What is happening in the heart
The ventricles are supposed to squeeze in one coordinated motion — top to bottom, side to side, all in roughly a tenth of a second. In heart failure with reduced ejection fraction (HFrEF), the muscle has been weakened, usually by a prior heart attack, long-standing high blood pressure, viral injury, alcohol, chemotherapy, or a genetic cardiomyopathy. The ventricles dilate and pump less of their volume out with each beat.
On top of weakened contraction, many of these patients also develop an electrical delay — most often a left bundle branch block. When the left bundle is blocked, the right ventricle squeezes first and the left ventricle follows several tenths of a second later. The two chambers fight each other instead of cooperating, and the heart’s output drops further.
Why it matters
Two distinct risks travel together in HFrEF:
- Pump failure. Fluid backs up into the lungs and legs; exercise capacity falls; hospitalizations climb.
- Sudden death. A weakened, scarred ventricle is electrically unstable. Sustained ventricular tachycardia and ventricular fibrillation are far more common when EF is reduced, and they can occur in patients who otherwise feel relatively well.

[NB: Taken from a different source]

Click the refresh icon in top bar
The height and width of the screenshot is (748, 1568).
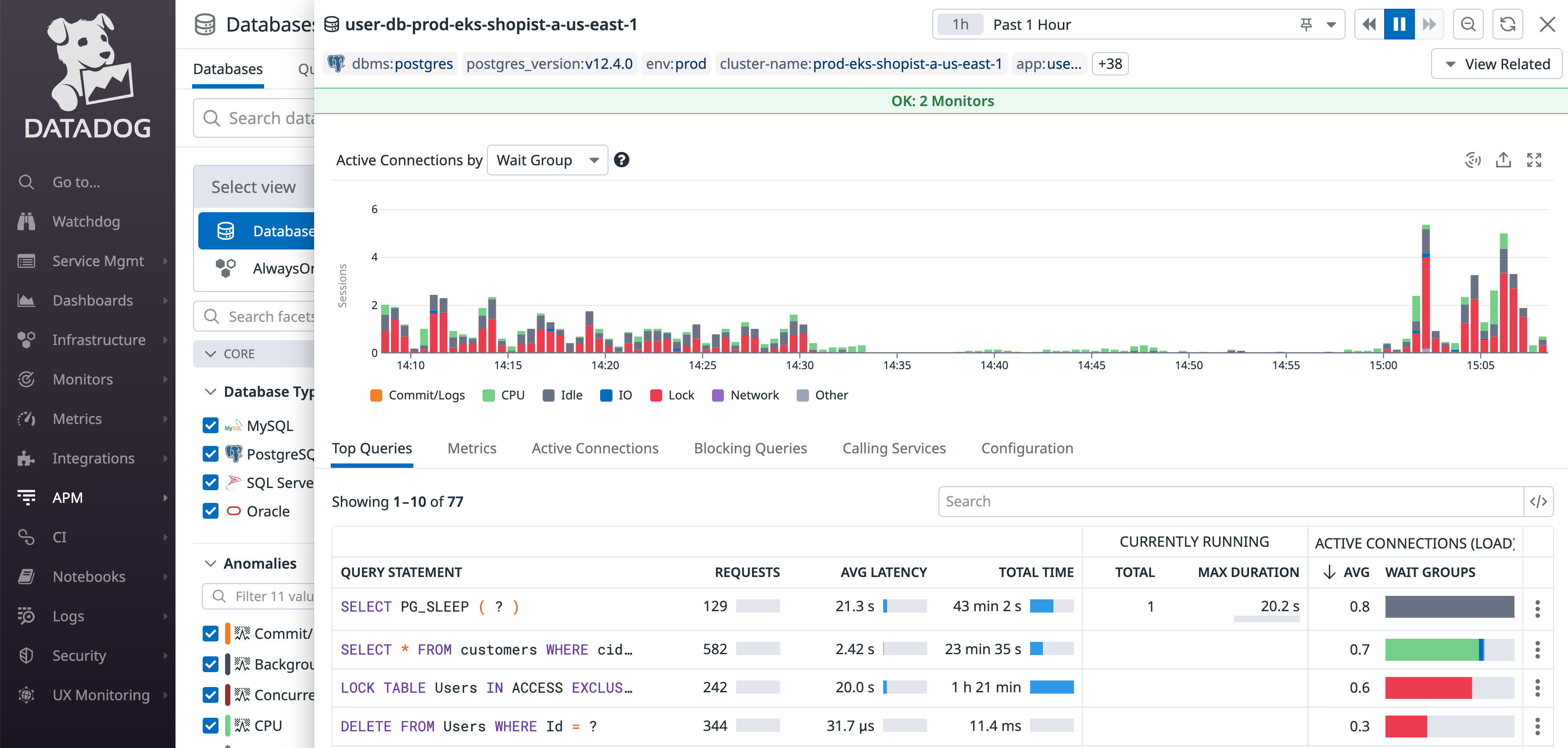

A complete plan addresses both.
How we diagnose and risk-stratify
We start with two cornerstones: an echocardiogram to measure EF and look at the chambers and valves, and a 12-lead ECG to measure the QRS width and look for bundle branch block. Bloodwork (including BNP), a stress test, sometimes a cardiac MRI, and occasionally a coronary angiogram round out the workup. We also screen for sleep apnea, anemia, kidney dysfunction, and thyroid disease — all of which can worsen heart failure.
The two numbers I quote most often:
- EF below 35% — defines high enough sudden-death risk to discuss a primary-prevention ICD after a few months of guideline-directed therapy.
- QRS width of 150 ms or more, especially with a left bundle branch pattern — defines the patients most likely to benefit from CRT.
How we treat it
Medications first
The foundation is always guideline-directed medical therapy — four classes of drugs working together: beta-blockers, an ACE inhibitor / ARB / ARNI, an aldosterone antagonist, and an SGLT2 inhibitor. These medications genuinely change the course of disease. Many patients see their EF improve significantly with just months of consistent therapy, and we always give the medications time to work before committing to a device.
Cardiac resynchronization therapy (CRT)
CRT is a special kind of pacemaker that places an extra lead on the left ventricle — usually through a branch of the coronary venous system on the back of the heart. By pacing both ventricles together (and ahead of the natural delayed signal), CRT restores coordinated contraction. In the right patient, the benefits include:
- Improved exercise capacity and quality of life
- A meaningful rise in ejection fraction over months
- Fewer heart-failure hospitalizations
- A survival benefit
We see the biggest response in patients with a wide left bundle branch block, sinus rhythm, and an EF at or below 35% despite optimal medications. Women, and patients with non-ischemic causes of cardiomyopathy, tend to respond especially well.
Defibrillator (ICD) decisions
ICDs come into play when the goal is preventing sudden death:
- Secondary prevention — anyone who has already survived a sustained VT or cardiac arrest from a structural cause.
- Primary prevention — patients with EF at or below 35% after at least three months of optimal medical therapy. We look hard at whether EF has recovered before committing to a long-term device.
CRT-D versus CRT-P
If a patient needs CRT and meets criteria for an ICD, the two functions are combined in a single device called CRT-D — a biventricular pacemaker with defibrillation built in. If the only goal is resynchronization (for example, in an older patient with significant comorbidities where the defibrillator burden outweighs the benefit), we choose CRT-P without the defibrillator.
Newer pacing options
For some patients, left bundle branch area pacing — placing a single lead directly into the heart’s wiring — is now a strong alternative to traditional CRT, particularly when coronary venous anatomy is unfavorable.
What to expect at your visit
We’ll review your EF, ECG, and medication list and figure out where you are in the staircase: medications still being optimized, ready for CRT, ready for an ICD, or both. We do not rush to a device — getting the medications right first often changes the picture. When a device is the right answer, we walk through the procedure, the expected benefit, and what life looks like with remote monitoring afterward.